Something Nice To Say
The music in this game is pretty phenomenal, and we can say that without much nostalgia clouding our vision because very little of these melodies are reused elsewhere in the series. The opening tune, while not the icon that LOZ’s proved to be, is just as good. The town music is quite idyllic, giving you a real respite from the insanity out on the overworld, complete with separate arrangements for the home interiors.
The Palace theme is a veritable gift, and found new life with a rearrangement as the BGM for the Hyrule Castle levels in several entries of the Super Smash Bros. series. I used to be pretty sad that this didn’t get used more in the main series (it does show up in special instance of ALBW), but after six palaces of it on repeat, I think I’m good for a while.

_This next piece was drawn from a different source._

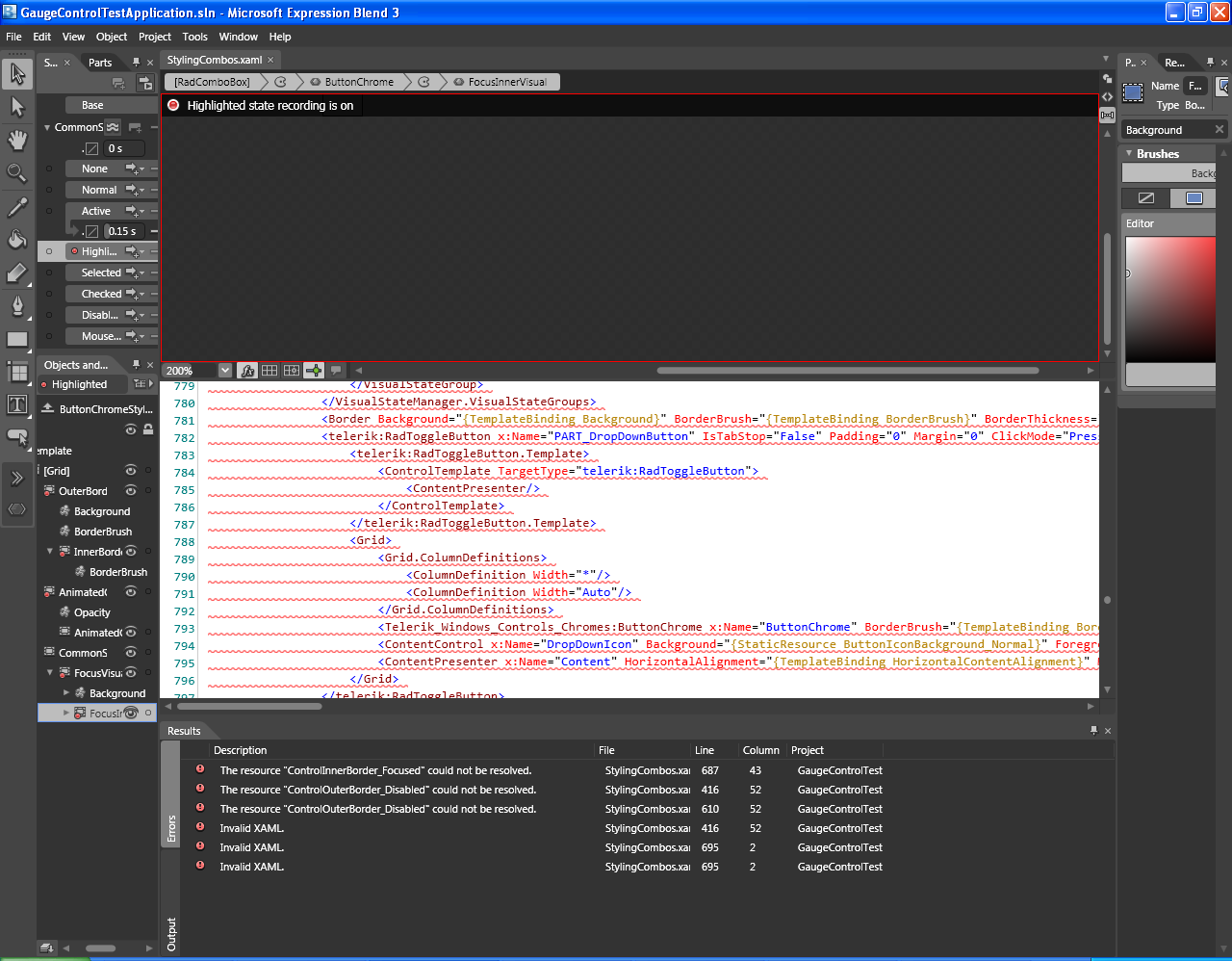Toggle visibility of the [Grid] element
This screenshot has height=961, width=1232.
pos(131,471)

Winner: Barba. Let’s hear it for this guy. I found this boss to be one of the only reasonably balanced ones in the game. He’s not a total pushover like Carock or Horsehead, but not a total pain like Gooma, who was the worst. This boss might have been the closest I came to having fun in the game.
Loser: Rock-Throwing Gerus. These clowns occupy three staged combat sequences on the way to the Valley of Death and they are total jerks. There’s no way to kill them, you just infinitely dodge the volleys of rocks they throw while you try and fight the Gerus walking around on the ground. Actually really curious to know what type of programming is used to determine the rock trajectories- they don’t appear to be ‘seeking’, but it’s still tough to find a reliable method to avoid them.
Winner: Final Boss Sequence. Thunderbird is sortof a crazy boss, but is pretty fun and challenging to fight. I love the idea that you need to throw basically every relevant spell at the situation (THUNDER, SHIELD, JUMP, REFLECT) to have a chance, which empties the magic meter, making for a tenser battle without the ability to heal. Following that is a great duel with Dark/Shadow Link, in his first appearance, makes for a pretty epic conclusion to the game.
Loser: Sick Daughter in Mido. At one point, some lady tells you her daughter is sick, and needs medicine. You go and find the Water of Life, and when you return she tells you to come inside quick. Inside, there’s an Old Man who gives you FAIRY magic… but no daughter? If you talk to the old lady again, she again tells you to come quick… leading me to believe we never end up giving the medicine to the daughter?! Cold.
Winner: People Playing AOL on Nintendo Switch Online. This version, with the wordy title Zelda II – The Adventure of Link: Link, warrior without equal, includes a save file starting the player off with 8-8-8 stats. I imagine this game is much, much more enjoyable with all the enemies essentially nerfed.
Loser: King of Hyrule. If you read the story, this whole game is essentially an elaborate test orchestrated by the King to determine who is worthy to take possession of the Triforce of Courage, which, fine. But considering the only thing standing between Hyrule and the return on Ganon is keeping all of Link’s blood in his body, maybe sending him on a grueling, exceptionally dangerous series of quests, just so Zelda can wake up, was not the most well-thought-out plan.
Sorry for the extended rant. This game was too hard (for me, a person bad at video games) and I didn’t enjoy much of it, but I must say I am quite satisfied to have completed it. The point of this exercise was to play All the Zeldas, and you don’t get to say that if you skip the ones that don’t look like as much fun. As with LOZ, my opinion of the game is somewhat improved for having actually finished it, but unlike the inaugural entry, I can’t say I feel any stirrings of excitement upon considering of a potential replay.